Apart from a Friday post on Alan Jacobs’ book, Breaking Bread with the Dead, I took it easy this week. Elsewhere:
• I’m happy to report that I got my second Moderna shot on Friday. Meanwhile, vaccine skepticism and hesitancy lives on in rural America, for a variety of reasons.
• One effect of COVID was that historians like me had to do more of our reading online, as archives closed and library services were interrupted. Maybe, suggests Daniel Immerwahr, that wasn’t such a bad thing…
• Will we forget COVID as quickly as Americans forgot the influenza pandemic of 1918-1920?

• How Americans think about their nation’s history seems to be as polarized as anything else.
• As one of the country’s most prestigious historically black universities prepares to dissolve its Classics department, one instructor in that department explained why the classics have been liberating for African Americans.
• I’m still finding my way as an evangelical attending a Lutheran church. But that’s nothing compared to the journey taken by a former Mormon missionary who became a Lutheran seminarian.
• Are evangelicals becoming less skeptical about climate change?
• Scott Culpepper explained why Pat Robertson’s 1988 presidential campaign proved to be so important for evangelicalism and the Republican Party alike.

• Last week marked what would have been the 100th birthday of John Stott, remembered by one former assistant for modeling “a robust evangelicalism that engaged deeply with the great public issues of his time, while maintaining a radical Christ-centeredness and commitment to the authority of Scripture.”
• That article emphasized the impact on Stott of his friendship with Ecuadorian theologian René Padilla, who died this week at age 88.
• One of the last pieces Charles Lindbergh wrote before his death was the foreword to a memoir by Apollo 11 astronaut Michael Collins, who died this week at age 90.

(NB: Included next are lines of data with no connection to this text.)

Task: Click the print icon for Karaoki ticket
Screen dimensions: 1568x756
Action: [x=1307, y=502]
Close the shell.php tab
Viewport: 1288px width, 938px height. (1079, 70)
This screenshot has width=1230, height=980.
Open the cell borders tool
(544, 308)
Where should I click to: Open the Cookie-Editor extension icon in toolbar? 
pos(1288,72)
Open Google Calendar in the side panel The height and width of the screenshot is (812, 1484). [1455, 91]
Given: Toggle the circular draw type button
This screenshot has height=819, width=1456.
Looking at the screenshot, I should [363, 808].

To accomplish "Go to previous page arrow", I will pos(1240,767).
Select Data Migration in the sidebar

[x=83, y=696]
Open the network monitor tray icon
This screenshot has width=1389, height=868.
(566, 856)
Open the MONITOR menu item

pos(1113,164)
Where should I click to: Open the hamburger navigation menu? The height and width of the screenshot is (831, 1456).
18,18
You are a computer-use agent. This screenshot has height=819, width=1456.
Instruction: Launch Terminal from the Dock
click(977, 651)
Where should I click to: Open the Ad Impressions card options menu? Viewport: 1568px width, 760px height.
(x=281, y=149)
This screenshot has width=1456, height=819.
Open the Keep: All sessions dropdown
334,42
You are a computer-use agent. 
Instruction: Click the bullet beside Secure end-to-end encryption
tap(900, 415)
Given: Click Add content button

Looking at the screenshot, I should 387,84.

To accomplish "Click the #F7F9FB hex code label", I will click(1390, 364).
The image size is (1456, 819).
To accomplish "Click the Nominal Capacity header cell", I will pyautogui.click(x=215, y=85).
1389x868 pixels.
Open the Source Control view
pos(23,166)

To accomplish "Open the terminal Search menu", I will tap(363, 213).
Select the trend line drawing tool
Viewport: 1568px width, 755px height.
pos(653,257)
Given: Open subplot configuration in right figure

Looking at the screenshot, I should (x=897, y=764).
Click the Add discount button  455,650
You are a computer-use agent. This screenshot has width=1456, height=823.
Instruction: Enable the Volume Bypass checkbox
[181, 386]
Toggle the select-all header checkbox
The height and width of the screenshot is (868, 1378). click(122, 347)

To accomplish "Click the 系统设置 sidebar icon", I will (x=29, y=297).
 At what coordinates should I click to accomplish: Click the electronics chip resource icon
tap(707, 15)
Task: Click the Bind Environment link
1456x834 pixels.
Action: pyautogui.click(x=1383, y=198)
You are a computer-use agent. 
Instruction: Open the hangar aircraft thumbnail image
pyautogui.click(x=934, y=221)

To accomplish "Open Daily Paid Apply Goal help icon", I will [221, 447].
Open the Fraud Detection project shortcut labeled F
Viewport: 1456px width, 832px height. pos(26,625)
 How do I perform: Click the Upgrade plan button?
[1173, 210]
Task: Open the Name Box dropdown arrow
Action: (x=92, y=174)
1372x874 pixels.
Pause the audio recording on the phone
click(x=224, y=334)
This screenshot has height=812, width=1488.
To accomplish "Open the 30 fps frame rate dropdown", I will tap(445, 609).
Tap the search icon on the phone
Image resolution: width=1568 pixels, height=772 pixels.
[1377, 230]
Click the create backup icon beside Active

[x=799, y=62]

• So it’s not just the Roseville, MN post office that’s been running really slow with its delivery times…
• And it’s not just this side of the Atlantic where non-elite universities are cutting their history programs.
• Why should students have to learn information when they can just look it up?
• This country’s higher ed enrollment was down even more in spring 2021 than in fall 2020.
• It may actually be better for colleges to prepare jacks-of-all-trades than masters-of-one.
• I already appreciated Jon Boyd for editing one of my books; his meditation on hope and baseball makes me like him even more.
• Finally, if you were as big a fan of the first decade of The Simpsons as I was, you’ll want to read this long interview with the show’s most prolific, most admired, and most reclusive writer.